■ **AIM OF THE EXERCISE**: The entries below contain a stretch that opens with the line containing "Click on the BV = 14.00 line" and closes with the line containing "Given: Click the request URL input field"; set down that stretch exactly, both ends included, and nothing else.

Collected data entries
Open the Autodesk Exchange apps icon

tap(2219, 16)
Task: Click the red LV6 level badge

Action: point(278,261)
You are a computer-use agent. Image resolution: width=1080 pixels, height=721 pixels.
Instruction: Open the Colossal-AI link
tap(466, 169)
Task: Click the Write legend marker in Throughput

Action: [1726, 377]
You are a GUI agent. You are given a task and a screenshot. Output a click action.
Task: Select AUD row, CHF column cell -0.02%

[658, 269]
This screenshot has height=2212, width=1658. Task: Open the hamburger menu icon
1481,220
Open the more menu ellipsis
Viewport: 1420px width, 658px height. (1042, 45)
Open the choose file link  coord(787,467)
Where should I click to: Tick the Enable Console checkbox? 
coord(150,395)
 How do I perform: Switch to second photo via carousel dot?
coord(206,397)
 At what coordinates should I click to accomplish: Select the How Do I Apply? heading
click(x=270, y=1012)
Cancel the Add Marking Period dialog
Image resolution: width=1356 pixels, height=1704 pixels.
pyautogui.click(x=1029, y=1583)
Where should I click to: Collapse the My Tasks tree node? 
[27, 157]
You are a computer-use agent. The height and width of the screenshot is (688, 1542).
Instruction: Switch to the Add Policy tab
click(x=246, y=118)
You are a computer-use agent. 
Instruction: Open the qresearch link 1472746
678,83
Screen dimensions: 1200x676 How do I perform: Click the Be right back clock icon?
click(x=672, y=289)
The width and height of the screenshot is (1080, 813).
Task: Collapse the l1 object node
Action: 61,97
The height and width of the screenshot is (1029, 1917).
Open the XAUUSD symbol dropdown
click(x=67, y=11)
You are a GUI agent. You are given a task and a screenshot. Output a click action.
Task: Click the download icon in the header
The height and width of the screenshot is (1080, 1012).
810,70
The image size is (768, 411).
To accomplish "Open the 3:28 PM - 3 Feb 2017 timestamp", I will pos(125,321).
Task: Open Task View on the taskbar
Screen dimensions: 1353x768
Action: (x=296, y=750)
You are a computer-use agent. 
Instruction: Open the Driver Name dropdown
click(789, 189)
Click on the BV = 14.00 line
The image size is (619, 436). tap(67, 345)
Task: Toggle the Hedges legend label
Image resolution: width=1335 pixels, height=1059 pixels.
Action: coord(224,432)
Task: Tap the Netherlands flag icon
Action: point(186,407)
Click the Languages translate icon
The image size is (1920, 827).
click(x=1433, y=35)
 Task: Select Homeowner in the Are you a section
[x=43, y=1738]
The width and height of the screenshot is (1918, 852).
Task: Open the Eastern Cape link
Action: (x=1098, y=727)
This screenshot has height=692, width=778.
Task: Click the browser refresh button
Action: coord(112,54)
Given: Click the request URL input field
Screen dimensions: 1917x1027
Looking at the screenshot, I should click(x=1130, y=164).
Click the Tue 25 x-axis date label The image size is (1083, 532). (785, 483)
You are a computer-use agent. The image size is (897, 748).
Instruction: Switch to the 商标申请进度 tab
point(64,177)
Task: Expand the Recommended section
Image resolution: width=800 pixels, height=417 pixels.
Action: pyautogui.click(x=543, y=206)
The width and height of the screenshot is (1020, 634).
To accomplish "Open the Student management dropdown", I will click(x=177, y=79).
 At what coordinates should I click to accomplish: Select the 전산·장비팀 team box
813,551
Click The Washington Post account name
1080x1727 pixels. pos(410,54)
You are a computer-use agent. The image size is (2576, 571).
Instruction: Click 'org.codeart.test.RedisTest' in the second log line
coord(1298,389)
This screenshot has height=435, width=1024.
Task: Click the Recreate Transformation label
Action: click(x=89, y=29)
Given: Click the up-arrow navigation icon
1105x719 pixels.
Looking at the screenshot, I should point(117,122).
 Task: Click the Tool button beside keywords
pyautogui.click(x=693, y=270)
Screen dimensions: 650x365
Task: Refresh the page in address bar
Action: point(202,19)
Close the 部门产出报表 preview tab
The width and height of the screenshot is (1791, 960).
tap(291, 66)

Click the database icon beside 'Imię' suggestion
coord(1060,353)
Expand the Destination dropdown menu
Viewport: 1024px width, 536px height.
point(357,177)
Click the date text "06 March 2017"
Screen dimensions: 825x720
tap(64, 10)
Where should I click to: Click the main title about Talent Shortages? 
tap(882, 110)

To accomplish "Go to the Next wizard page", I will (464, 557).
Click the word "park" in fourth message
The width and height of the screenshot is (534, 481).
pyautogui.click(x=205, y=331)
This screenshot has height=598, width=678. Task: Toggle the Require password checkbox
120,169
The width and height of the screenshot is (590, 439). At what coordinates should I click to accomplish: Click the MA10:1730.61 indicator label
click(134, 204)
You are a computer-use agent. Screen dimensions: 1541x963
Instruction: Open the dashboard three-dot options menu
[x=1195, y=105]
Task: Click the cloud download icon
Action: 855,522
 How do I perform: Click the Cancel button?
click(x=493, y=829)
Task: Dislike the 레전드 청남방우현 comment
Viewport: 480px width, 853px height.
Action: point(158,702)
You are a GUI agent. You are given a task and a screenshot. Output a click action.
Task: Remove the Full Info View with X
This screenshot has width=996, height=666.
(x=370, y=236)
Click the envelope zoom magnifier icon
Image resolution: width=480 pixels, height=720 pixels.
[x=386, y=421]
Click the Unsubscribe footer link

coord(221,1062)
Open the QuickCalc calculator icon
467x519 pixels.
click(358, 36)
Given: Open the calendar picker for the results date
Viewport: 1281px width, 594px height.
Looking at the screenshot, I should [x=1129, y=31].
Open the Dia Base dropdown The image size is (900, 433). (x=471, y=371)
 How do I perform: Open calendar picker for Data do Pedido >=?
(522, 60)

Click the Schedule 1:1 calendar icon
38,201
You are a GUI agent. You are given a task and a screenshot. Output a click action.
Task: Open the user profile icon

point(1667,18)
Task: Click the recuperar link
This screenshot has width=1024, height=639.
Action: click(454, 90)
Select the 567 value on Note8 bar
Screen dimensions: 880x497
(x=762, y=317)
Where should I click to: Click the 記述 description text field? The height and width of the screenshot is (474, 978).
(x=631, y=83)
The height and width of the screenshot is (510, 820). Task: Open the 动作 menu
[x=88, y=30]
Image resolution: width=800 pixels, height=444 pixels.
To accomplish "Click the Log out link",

■ **EXPECTED OUTPUT**:
Click on the BV = 14.00 line
The image size is (619, 436). tap(67, 345)
Task: Toggle the Hedges legend label
Image resolution: width=1335 pixels, height=1059 pixels.
Action: coord(224,432)
Task: Tap the Netherlands flag icon
Action: point(186,407)
Click the Languages translate icon
The image size is (1920, 827).
click(x=1433, y=35)
 Task: Select Homeowner in the Are you a section
[x=43, y=1738]
The width and height of the screenshot is (1918, 852).
Task: Open the Eastern Cape link
Action: (x=1098, y=727)
This screenshot has height=692, width=778.
Task: Click the browser refresh button
Action: coord(112,54)
Given: Click the request URL input field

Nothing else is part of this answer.